Supplied text:
— BEGIN —

Tuesday, May 24, 2011

The feel of home

It was glorious to finally get some decorations and things hanging on our walls. Somehow that just makes this place feel like home more than anything else could.

Oh, little did I know....

Flowers are blooming and blossoming. Lilacs are finally starting to show their color and open the little buds. And yes. I have a lilac bush in my back yard that I didn't know about until it started blooming. My mother loves lilacs. She has two "walls" full of them. Lilacs are the smell of home for me. When I was out back the other day and spraying roundup on those awful prickly weeds, I saw the lilacs for what they were the first time. And yes, I went over and took a big wiff of them, and it felt like home.

Most of the bush is growing on the other side of the fence, but there are some sprouts that popped up on our side. The property on the other side of the fence is somewhat questionable... there is a house, but closer to our side of the fence is a rundown building. The yard also is overrun with weeds and... a lilac bush that just wanted to live on our side so bad...

— END —

Data provided:
— BEGIN —

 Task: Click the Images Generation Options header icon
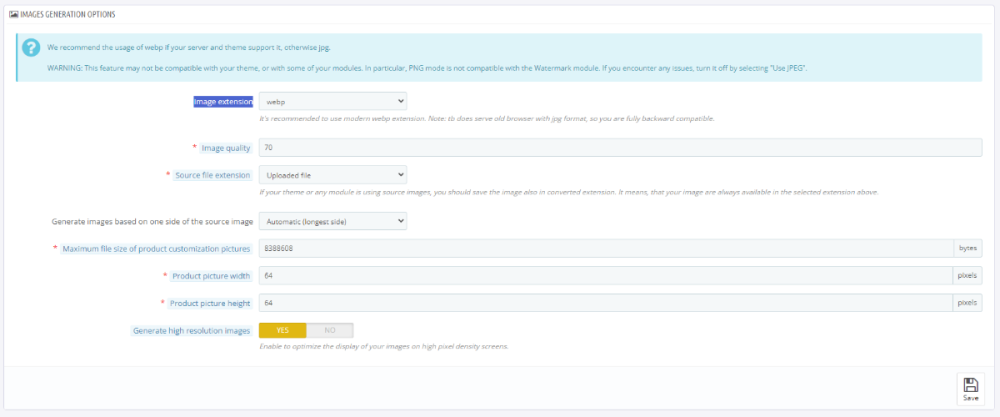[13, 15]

— END —
— BEGIN —

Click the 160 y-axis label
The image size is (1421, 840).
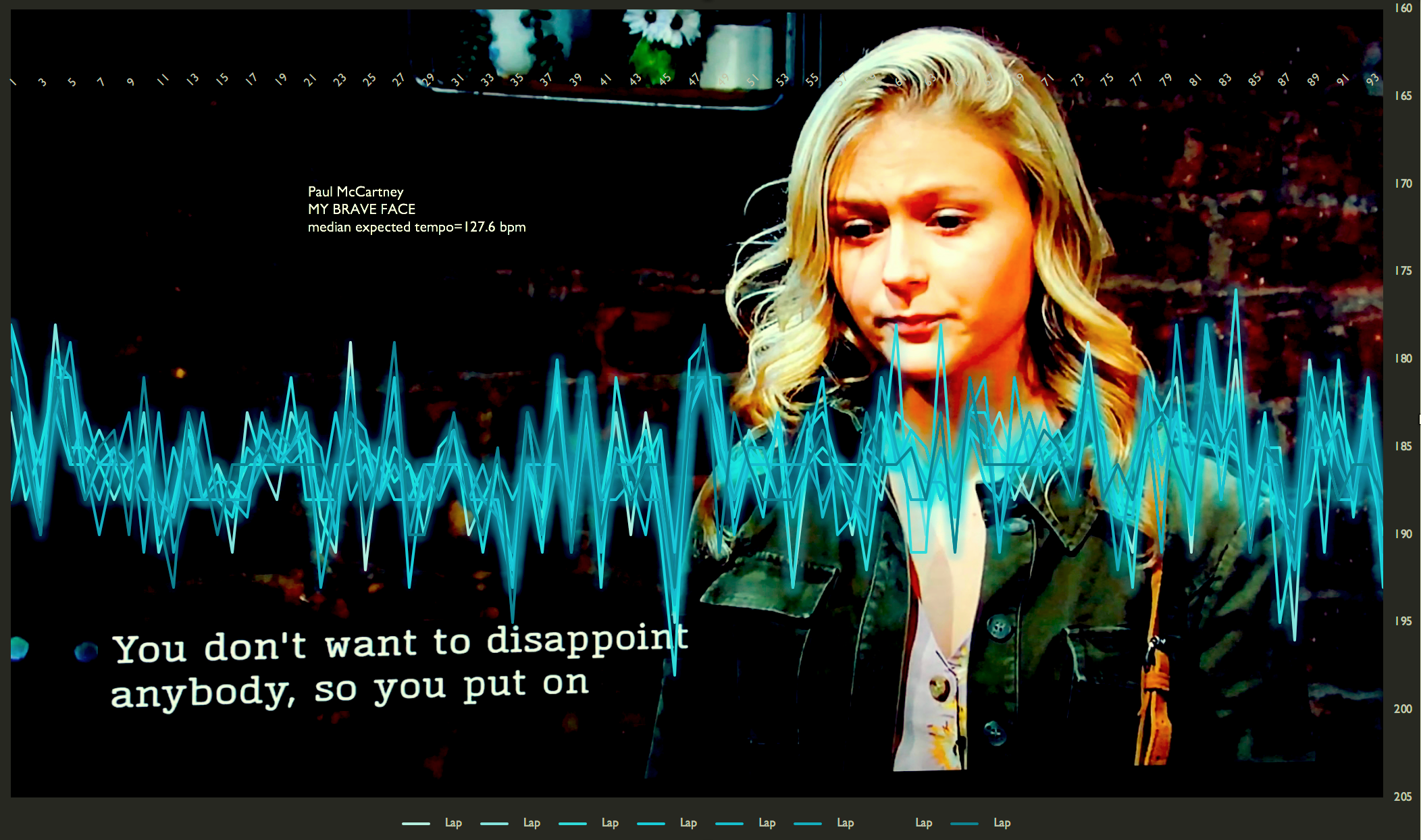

— END —

Exercise instructions:
Condense the paragraph of the blog post that begins "Flowers are blooming and blossoming" into a short bulleted list that keeps its main facts.

Exercise response:
- Flowers are blooming, and lilacs are starting to show color and open their buds.
- There is a lilac bush in the back yard that the writer didn't know about until it bloomed.
- The writer's mother loves lilacs and has two "walls" full of them.
- For the writer, lilacs are the smell of home.
- While spraying roundup on prickly weeds out back, the writer noticed the lilacs for the first time, smelled them, and felt at home.